__List of tasks__:
1. Transcribe the article on pooling local government pension investments word for word, everything from "Documents released alongside" down to "change by tomorrow.".
2. Go on with the article on pooling local government pension investments, picking up right after its last sentence.

__Document__:
[Start]

HM TreasuryThe government has announced it is to force local government pension schemes to create pooled investment vehicles if they do not come up with satisfactory proposals by themselves.

In this week’s 2015 Summer Budget, chancellor George Osborne announced that the government will work with LGPS administrators to “ensure they pool investments to significantly reduce costs”.

The announcement comes just over a year since, a previous consultation by the Department for Communities and Local Government asked whether common investment vehicles (CIVs) would achieve economies of scale for listed and alternative investments.

Documents released alongside today’s Budget said: “The government will invite local authorities to come forward with their own proposals to meet common criteria for delivering savings.”

A consultation will be published later this year setting out detailed criteria for the proposals. However, it warned that it would also publish “backstop” legislation “which will ensure that those administering authorities that do not come forward with sufficiently ambitious proposals are required to pool investments.”

Nick Vickers, head of financial services at Kent county Council, welcomed the government’s approach. He told Room151: “They are not coming out with too prescriptive an approach, and we are not going to be hit with radical change by tomorrow.

“I understand why they are not letting go of this issue – two thirds of funds are not adding any value to their portfolios whilst paying a huge amount in fees.”

He said the proposals would make more sense for funds investing in alternative assets than for global equities, where he said there was greater transparency.

Joanna Segars, chief executive of the National Association of Pension Funds, said: “The NAPF and its LGPS member funds will engage constructively with the Government on this initiative; but it’s clear that pooled investments will work most effectively where they arise out of natural collaboration between funds rather than where funds are forced to invest together.”

[End]

__Recorded data__:
[Start]

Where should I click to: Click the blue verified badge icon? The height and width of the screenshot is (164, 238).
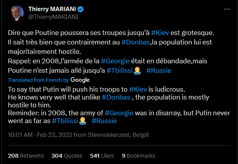click(80, 9)
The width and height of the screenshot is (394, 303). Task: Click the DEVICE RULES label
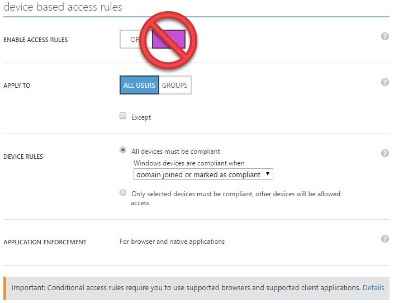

[End]

__Expected results__:
1.
Documents released alongside today’s Budget said: “The government will invite local authorities to come forward with their own proposals to meet common criteria for delivering savings.”

A consultation will be published later this year setting out detailed criteria for the proposals. However, it warned that it would also publish “backstop” legislation “which will ensure that those administering authorities that do not come forward with sufficiently ambitious proposals are required to pool investments.”

Nick Vickers, head of financial services at Kent county Council, welcomed the government’s approach. He told Room151: “They are not coming out with too prescriptive an approach, and we are not going to be hit with radical change by tomorrow.

2.
Linda Selman, head of local government investment at investment adviser Hyman Robertson, said: “Collaboration is never an easy thing to achieve – you have to find people of a similar viewpoint and learn to trust and compromise on how things should be taken forward. But recent experience shows local authorities have been very willing to collaborate with each other.”

She added that there would be large savings to be made in funds investing in alternatives, but that it could take 10 years before they are fully realised. She said: “Some funds have already put in place programmes at a time when the only route to get diversification was through private equity or fund of funds routes. That was the right thing to do at the time but to terminate them early could be quite costly.”

A spokesman for the London Pension Fund Authority, which this week signed off a pooled fund with Lancashire Pension Fund, said: “We are pleased that the government has announced steps that support both ours and the London CIV’s activities, and we’re happy to be involved in any consultation.”

The Budget announcement made no mention of proposals in last year’s consultation to ban active management of investments by LGPS funds, following widespread resistance in the sector.

Vickers said: “That was a ludicrously bad idea. Passive does have a significant role to play but should fit into a more sophisticated overall structure.”

Housing, welfare, rent and devolution
Councils will also be expected to find efficiency savings in order to reduce council house rents by 1% a year for the next four years.

The government will also provide £800m of funding for discretionary housing payments over the next five years to vulnerable people hit by welfare cuts.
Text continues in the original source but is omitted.